• _Text segment_
####

Notice in the main program that when it calls:
@random_DNA = make_random_DNA_set( 10, 10, 10 );
you don't need to declare and initialize variables such as $minimum_length
. You can just fill in the actual
numbers when you call the subroutine. (However it's often a good idea to put
such things in variables declared at the top of the program, where it's easy to
find and change them.) Here, you set the maximum and minimum lengths to 10 and
ask for 10 sequences.
Let's restate the problem we just solved. You have to compare all pairs of DNA, and for each pair, calculate the percentage of positions that have the same nucleotides. Then, you have to take the mean of these percentages.
Here's the code that accomplishes this in the main program of Example 7-4:
# Iterate through all pairs of sequences for (my $k = 0 ; $k < scalar @random_DNA - 1 ; ++$k) { for (my $i = ($k + 1) ; $i < scalar @random_DNA ; ++$i) { # Calculate and save the matching percentage $percent = matching_percentage($random_DNA[$k], $random_DNA[$i]); push(@percentages, $percent); } }
To look at each pair, you use a nested loop. A nested loop is simply a loop within another loop. These are fairly common in programming but must be handled with care. They may seem a little complex; take some time to see how the nested loop works, because it's common to have to select all combinations of two (or more) elements from a set.

####

• _Activity list_
1 - Reproduce the passage on comparing random DNA sequences word for word, from "Notice in the" to "of these percentages.".
2 - Write the next part of the passage on comparing random DNA sequences, picking up after its final sentence.

####

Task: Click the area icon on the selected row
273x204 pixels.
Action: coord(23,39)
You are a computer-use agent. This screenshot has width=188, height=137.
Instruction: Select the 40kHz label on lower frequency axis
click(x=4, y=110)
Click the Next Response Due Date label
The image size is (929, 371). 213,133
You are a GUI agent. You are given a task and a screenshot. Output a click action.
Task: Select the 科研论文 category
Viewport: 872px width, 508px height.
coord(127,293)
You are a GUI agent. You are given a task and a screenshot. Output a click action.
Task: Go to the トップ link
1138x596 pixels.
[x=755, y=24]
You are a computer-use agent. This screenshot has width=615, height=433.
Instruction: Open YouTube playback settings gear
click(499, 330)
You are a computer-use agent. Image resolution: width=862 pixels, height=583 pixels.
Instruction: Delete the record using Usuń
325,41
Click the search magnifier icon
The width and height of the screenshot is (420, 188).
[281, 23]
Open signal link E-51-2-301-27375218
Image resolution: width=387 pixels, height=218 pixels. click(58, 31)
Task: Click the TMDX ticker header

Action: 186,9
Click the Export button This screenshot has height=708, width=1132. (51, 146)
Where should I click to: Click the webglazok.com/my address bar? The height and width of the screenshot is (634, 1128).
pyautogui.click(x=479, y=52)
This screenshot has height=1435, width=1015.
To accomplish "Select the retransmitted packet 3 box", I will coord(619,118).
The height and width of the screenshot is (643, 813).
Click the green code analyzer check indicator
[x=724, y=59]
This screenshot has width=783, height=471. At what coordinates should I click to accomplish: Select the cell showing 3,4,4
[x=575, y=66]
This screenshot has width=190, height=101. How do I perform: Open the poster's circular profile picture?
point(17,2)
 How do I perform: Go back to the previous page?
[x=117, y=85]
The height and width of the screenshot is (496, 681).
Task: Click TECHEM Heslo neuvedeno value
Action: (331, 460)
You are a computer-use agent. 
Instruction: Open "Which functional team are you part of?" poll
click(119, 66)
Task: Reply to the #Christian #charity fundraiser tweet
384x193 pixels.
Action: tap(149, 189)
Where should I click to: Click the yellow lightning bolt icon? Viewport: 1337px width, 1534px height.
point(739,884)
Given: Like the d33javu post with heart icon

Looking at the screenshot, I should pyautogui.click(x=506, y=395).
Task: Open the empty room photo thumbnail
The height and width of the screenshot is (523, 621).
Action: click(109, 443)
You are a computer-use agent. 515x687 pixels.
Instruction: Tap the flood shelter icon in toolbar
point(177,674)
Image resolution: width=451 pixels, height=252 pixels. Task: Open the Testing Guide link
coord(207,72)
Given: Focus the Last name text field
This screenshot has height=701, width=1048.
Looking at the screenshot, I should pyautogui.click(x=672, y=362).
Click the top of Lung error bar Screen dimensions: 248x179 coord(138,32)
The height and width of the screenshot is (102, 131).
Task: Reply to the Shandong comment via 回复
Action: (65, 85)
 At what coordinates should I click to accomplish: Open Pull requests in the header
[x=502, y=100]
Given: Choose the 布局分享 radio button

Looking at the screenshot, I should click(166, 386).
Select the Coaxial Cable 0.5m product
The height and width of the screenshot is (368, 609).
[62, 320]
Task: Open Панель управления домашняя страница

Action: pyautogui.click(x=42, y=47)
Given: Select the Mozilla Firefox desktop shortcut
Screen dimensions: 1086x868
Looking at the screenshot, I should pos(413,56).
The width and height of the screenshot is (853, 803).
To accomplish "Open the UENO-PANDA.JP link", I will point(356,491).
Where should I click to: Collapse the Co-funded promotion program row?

####

• _Outputs by task_
1 -
Notice in the main program that when it calls:
@random_DNA = make_random_DNA_set( 10, 10, 10 );
you don't need to declare and initialize variables such as $minimum_length
. You can just fill in the actual
numbers when you call the subroutine. (However it's often a good idea to put
such things in variables declared at the top of the program, where it's easy to
find and change them.) Here, you set the maximum and minimum lengths to 10 and
ask for 10 sequences.
Let's restate the problem we just solved. You have to compare all pairs of DNA, and for each pair, calculate the percentage of positions that have the same nucleotides. Then, you have to take the mean of these percentages.

2 -
The nested loop involves looking at (n * (n-1)) / 2 pairs of sequences, which is a square function of the size of the data set. This can get very big! Try gradually increasing the size of the data set and rerunning the program, and you'll see your compute time increase, and more than gradually.
See how the looping works? First sequence 0 (indexed by $k
) is paired with sequences 1,2,3,...,9, in turn
(indexed by $i
). Then sequence 1 is paired
with 2,3,...,9, etc. Finally, 8 is paired with 9. (Recall that array elements
are numbered starting at 0, so the last element of an array with 10 elements is
numbered 9. Also recall that scalar @random_DNA
returns the number of elements in the array.)
You might find it a worthwhile exercise to let the number of sequences be some
small value, say 3 or 4, and think through (paper and pencil in hand) how the
nested loops and the variables $k
and
$i
evolve during the running of the
program. Or you can use the Perl
debugger to watch how it happens.